• What you should do
Copy out the data below verbatim.

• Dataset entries
---------------

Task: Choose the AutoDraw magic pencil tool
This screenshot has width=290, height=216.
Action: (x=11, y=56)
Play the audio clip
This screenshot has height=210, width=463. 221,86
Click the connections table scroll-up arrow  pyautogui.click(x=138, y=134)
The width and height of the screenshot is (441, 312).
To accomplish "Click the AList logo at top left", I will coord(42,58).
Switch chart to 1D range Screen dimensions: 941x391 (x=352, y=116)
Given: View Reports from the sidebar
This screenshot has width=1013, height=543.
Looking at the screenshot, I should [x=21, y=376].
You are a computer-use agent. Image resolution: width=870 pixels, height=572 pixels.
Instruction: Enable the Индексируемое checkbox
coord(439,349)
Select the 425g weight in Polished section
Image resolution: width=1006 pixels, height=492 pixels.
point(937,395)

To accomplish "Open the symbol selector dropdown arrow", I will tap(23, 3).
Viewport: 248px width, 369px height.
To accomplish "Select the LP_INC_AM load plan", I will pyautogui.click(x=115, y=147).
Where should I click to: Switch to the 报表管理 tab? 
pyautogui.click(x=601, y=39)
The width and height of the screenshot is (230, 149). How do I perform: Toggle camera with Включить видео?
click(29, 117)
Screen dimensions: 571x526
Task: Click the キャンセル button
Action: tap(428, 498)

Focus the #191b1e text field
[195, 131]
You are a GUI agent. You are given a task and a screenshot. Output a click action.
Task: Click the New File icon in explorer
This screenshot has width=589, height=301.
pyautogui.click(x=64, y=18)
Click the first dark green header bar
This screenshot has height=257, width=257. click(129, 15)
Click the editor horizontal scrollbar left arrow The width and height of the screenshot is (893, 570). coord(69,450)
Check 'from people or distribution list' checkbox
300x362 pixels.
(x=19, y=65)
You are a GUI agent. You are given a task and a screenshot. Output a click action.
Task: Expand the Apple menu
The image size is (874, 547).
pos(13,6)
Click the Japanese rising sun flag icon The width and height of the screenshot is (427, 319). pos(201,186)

---------------

• Solution to this task
Task: Choose the AutoDraw magic pencil tool
This screenshot has width=290, height=216.
Action: (x=11, y=56)
Play the audio clip
This screenshot has height=210, width=463. 221,86
Click the connections table scroll-up arrow  pyautogui.click(x=138, y=134)
The width and height of the screenshot is (441, 312).
To accomplish "Click the AList logo at top left", I will coord(42,58).
Switch chart to 1D range Screen dimensions: 941x391 (x=352, y=116)
Given: View Reports from the sidebar
This screenshot has width=1013, height=543.
Looking at the screenshot, I should [x=21, y=376].
You are a computer-use agent. Image resolution: width=870 pixels, height=572 pixels.
Instruction: Enable the Индексируемое checkbox
coord(439,349)
Select the 425g weight in Polished section
Image resolution: width=1006 pixels, height=492 pixels.
point(937,395)

To accomplish "Open the symbol selector dropdown arrow", I will tap(23, 3).
Viewport: 248px width, 369px height.
To accomplish "Select the LP_INC_AM load plan", I will pyautogui.click(x=115, y=147).
Where should I click to: Switch to the 报表管理 tab? 
pyautogui.click(x=601, y=39)
The width and height of the screenshot is (230, 149). How do I perform: Toggle camera with Включить видео?
click(29, 117)
Screen dimensions: 571x526
Task: Click the キャンセル button
Action: tap(428, 498)

Focus the #191b1e text field
[195, 131]
You are a GUI agent. You are given a task and a screenshot. Output a click action.
Task: Click the New File icon in explorer
This screenshot has width=589, height=301.
pyautogui.click(x=64, y=18)
Click the first dark green header bar
This screenshot has height=257, width=257. click(129, 15)
Click the editor horizontal scrollbar left arrow The width and height of the screenshot is (893, 570). coord(69,450)
Check 'from people or distribution list' checkbox
300x362 pixels.
(x=19, y=65)
You are a GUI agent. You are given a task and a screenshot. Output a click action.
Task: Expand the Apple menu
The image size is (874, 547).
pos(13,6)
Click the Japanese rising sun flag icon The width and height of the screenshot is (427, 319). pos(201,186)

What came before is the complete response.